Прошла, как слепая, — не узнала его. Альжбета только взглядом ответила на его учтивый полупоклон. А когда он попытался помочь Стасе — взял под другую руку, она затряслась вся и зло вырвала руку, лицо ее страдальчески передернулось.
Бульба растерялся: почему ей так неприятно его прикосновение? Почему партизаны идут, как на похоронах?
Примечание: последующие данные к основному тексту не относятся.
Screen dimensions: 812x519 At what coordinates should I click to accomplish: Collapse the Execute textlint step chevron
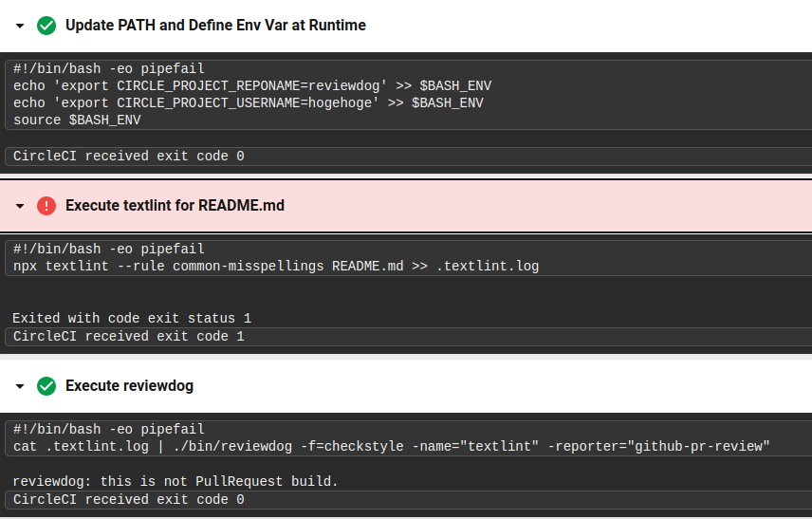coord(20,206)
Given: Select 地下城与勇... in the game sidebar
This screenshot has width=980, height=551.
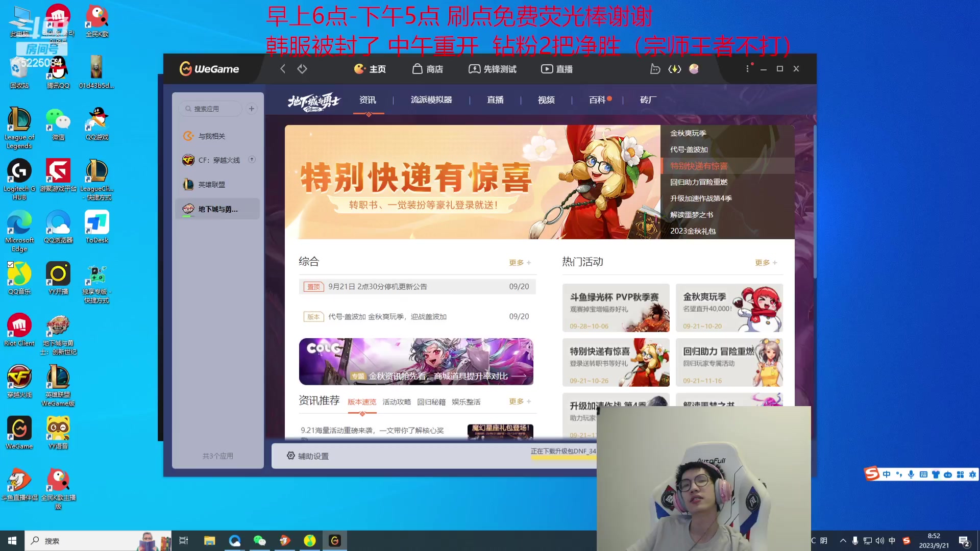Looking at the screenshot, I should [217, 209].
В таком молчании вошли в лесничевку. Набилась полная изба. Посадив Стасю на табурет у деревянной кровати, стоявшей в углу, Альжбета села у стола. Сбросила кожух, стянула платок с головы, начала тереть ладонями щеки. Озабоченно спросила:
— Не отморозила я щеки? — будто другой заботы не было. — Нет, щеки не отморозила. Руки отморозила. Пане Антоне, пусть принесет кто-нибудь снега. Растирайте мне руки, — протянула их Рудковскому, сидевшему напротив за столом, сказала шепотом, кивнув на Стасю: — А она, боюсь, ноги обморозила. Но она не даст растирать. Мой муж нашел ее в пакгаузе. Боже мой, какие звери! Какие звери!